If you attend regular shows, mentioning where and approximately when is a useful addition. Buyers who are themselves in the cat fancy, or who are curious about it, may be more confident approaching someone they can meet in person.
10. Something that reflects your voice and approach
The best cattery websites do not read like brochures. They read like the person behind them. A sentence or two about why you chose this breed, what you are trying to achieve in your breeding programme, and what matters most to you about the homes your kittens go to will do more to build trust than any amount of polished promotional copy.
Buyers are not just buying a kitten. They are choosing the breeder they will contact if there are problems, the person whose name goes on the pedigree, the face behind the prefix. A website that feels like a real person is more likely to attract the kind of buyer who will be a pleasure to deal with.
If you would like a cattery website built to this standard from the outset, you can find out more on the cat breeders websites page.
Frequently asked questions
What is the most important page on a cat breeder’s website?
The kitten page and the About page carry most of the persuasive work. The kitten page answers the practical questions buyers need answered before they will commit to an enquiry. The About page provides the personal credibility that makes buyers trust the person they are dealing with. Both need to be specific and current.
Should cat breeders publish health test results on their website?
Yes, with specifics. Stating that your cats are health tested is not enough — serious buyers will want to know which tests, on which cats, and when. Publishing dated results for each breeding cat is the most convincing form of evidence available, and the absence of this information will be noticed by buyers who have done their research.
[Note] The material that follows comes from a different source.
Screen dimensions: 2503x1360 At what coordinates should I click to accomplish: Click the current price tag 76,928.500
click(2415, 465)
How long should a cat breeder’s website be?
There is no correct length, but there is a minimum. At minimum, a cattery website needs an About page, a cats page, a kittens page, and a contact page. Beyond that, the depth of content on each page matters more than the number of pages. A well-written kitten page of 500 words is worth more than five thin pages of 100 words each.
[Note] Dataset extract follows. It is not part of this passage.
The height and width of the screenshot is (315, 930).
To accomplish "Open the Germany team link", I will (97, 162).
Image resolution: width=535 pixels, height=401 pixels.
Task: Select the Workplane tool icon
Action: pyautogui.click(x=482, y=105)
Do I need to include my address on my cattery website?
You do not need to publish your full street address, but indicating your region — county or approximate location — is good practice. Buyers want to know roughly where you are. Many prefer a breeder within a reasonable drive, and a site with no location information at all is harder to trust than one that places the cattery in a real geography.
Is it worth including show results on a cattery website?
Yes, if you show. Show results are verifiable credentials that no competitor can fabricate on your behalf. A list of titles and awards with the shows and dates they were earned demonstrates that your cats have been assessed by independent judges and found to be of high quality. That is exactly the kind of third-party validation that converts a hesitant buyer into a confident enquirer.
Should I include a price on my cat breeder’s website?
At minimum, a price range. This reduces time-wasting enquiries significantly. Buyers who cannot afford the typical price for a kitten from a responsible breeder will often not contact you if they know roughly what to expect. That saves time for both of you and keeps your inbox focused on genuine prospects.
How often should I update my cattery website?
Whenever something changes: a new litter, a show result, a health test renewed, a cat retired from the breeding programme. A site that appears to have been last updated two years ago raises questions about whether it reflects the current reality of the cattery. Keeping it current is a form of ongoing trust-building that costs very little time.